Felizmente vamos tendo umas Fundações que muito para além de cumprirem o seu objeto enriquecem, e de que maneira, este país. No caso presente a Fundação Calouste Gulbenkian reeditou o texto integral que reproduz a 1ª edição do Guia de Portugal pela Biblioteca Nacional de Lisboa em 1927. São oito deliciosos volumes que agora mesmo estão a preço de Natal. Todas as casas portuguesas deviam ter esta obra, um hino há nossa memória e identidade. Bem sabemos que para alguns, demais, “memória e identidade”, é algo estranho e mesmo absurdo. Sobre o monte alentejano pode ler-se “…é um modelo de hospitalidade e asseio. Lá dentro a mesa é franca e a chama da lareira aquece todos os que chegam.” Tem a ver connosco. Gozamos de “uma beleza própria, embora só uma longa intimidade com a sua paisagem a permita apreender”.
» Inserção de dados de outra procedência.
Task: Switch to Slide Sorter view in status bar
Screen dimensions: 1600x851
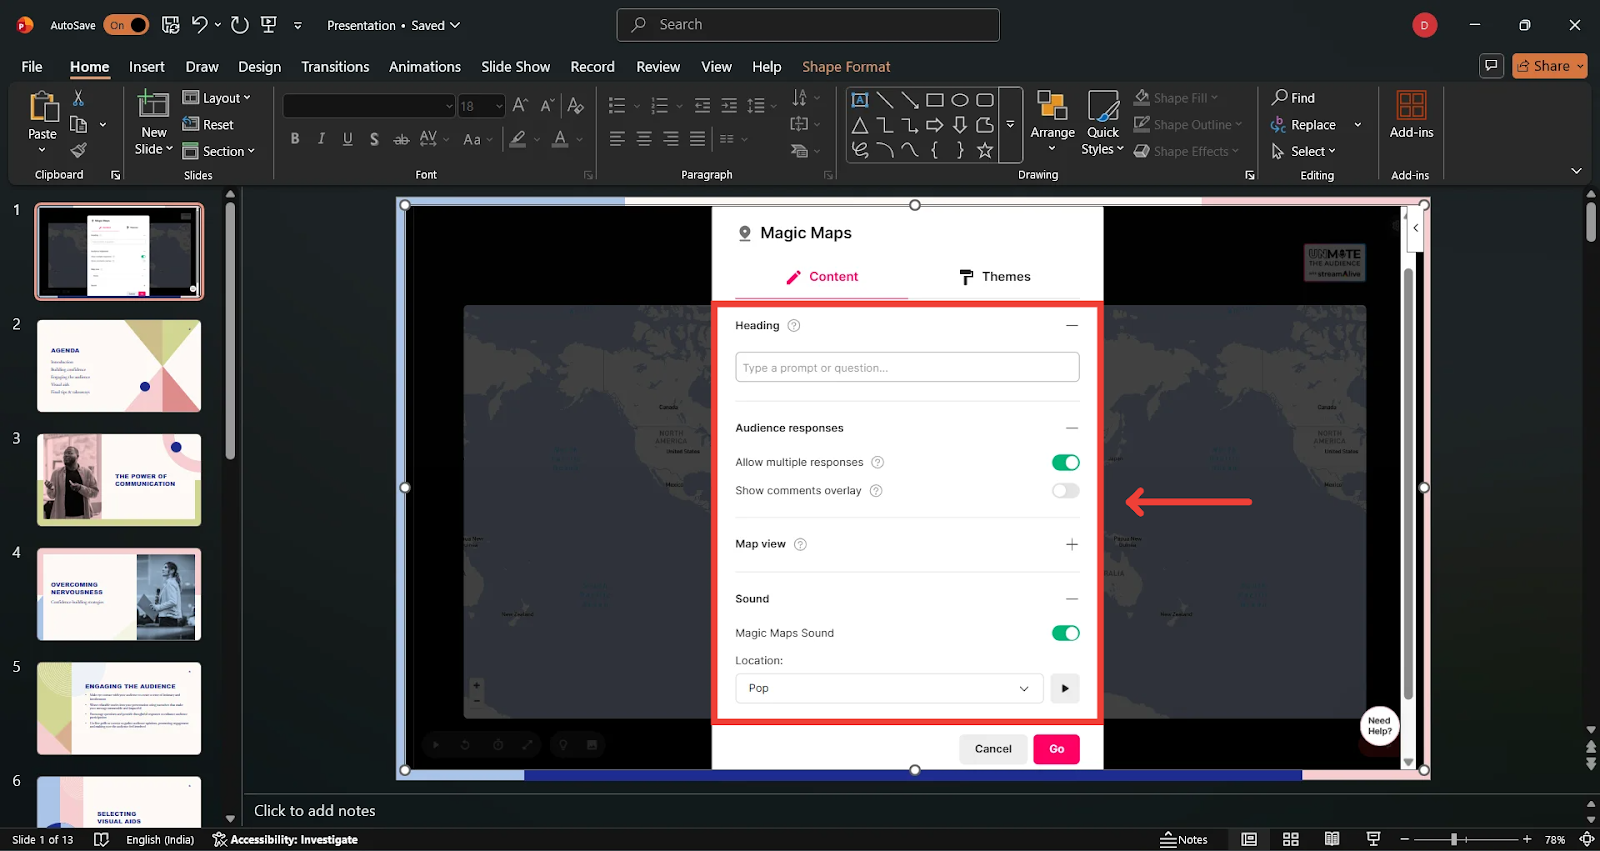Action: [1291, 839]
Os tais, nem que cá passem a vida toda apreendem alguma coisa que valha a pena, piores são mesmo aqueles que cá nasceram, mas cegos, e que assim permanecem até ao fim. Uma nota muito curiosa é o comboio como meio de transporte para conhecer Portugal; referência a comboios rápidos, mistos e correio, bem como à 1ª e 2ª classes. A discrição dos lugares vai a uma escala de grande proximidade, hoje inexistente. No que respeita a Évora é muito obvio perceber a importância da cidade, que hoje não tem. Chegados de comboio, “desemboca-se numa extensa e larga avenida orlada de plátanos (Avenida Barahona), que a certa altura se expande num vasto terreiro (Rossio de S. Brás), plantado de olaias, acácias e amendoeiras.” Uma muito vaga semelhança com a bandalheira que hoje conhecemos. Mas o que me salta à vista é o Jardim Público, “vasto recinto com lagos, avenidas de ciprestes, amoreiras, plátanos e pimenteiras afogadas em tufos de era…”. A descrição é longa e pormenorizada, transporta-me 150 anos para trás, quando Eça por aqui andou e se referia ao Passeio Público, pago. Imagine-se que nessa altura Évora tinha um passeio público de tal maneira valorizado pelos eborenses que pagavam para o gozarem. A própria Praça do Giraldo, hoje habitualmente com barracas a pretexto de qualquer coisa, tinha essa função. Parece pura ficção. Muito para além da descrição física da cidade o Guia inclui a caracterização socioeconómica e lista os serviços existentes. Fiquei a saber que Évora tinha dois hotéis modestos, o Eborense (Largo da Misericórdia) e o Delca (R. Luís de Camões) e a hospedaria Jacinto Garcia (R. da República). Muitas ilustrações e plantas enriquecem a obra. Por último, a titulo de exemplo, a partir de Évora é possível ler a descrição e visitar todo o Alentejo, lugares, vilas e aldeias. Guia de Portugal, um excelente presente de Natal para si e família, como eu fiz.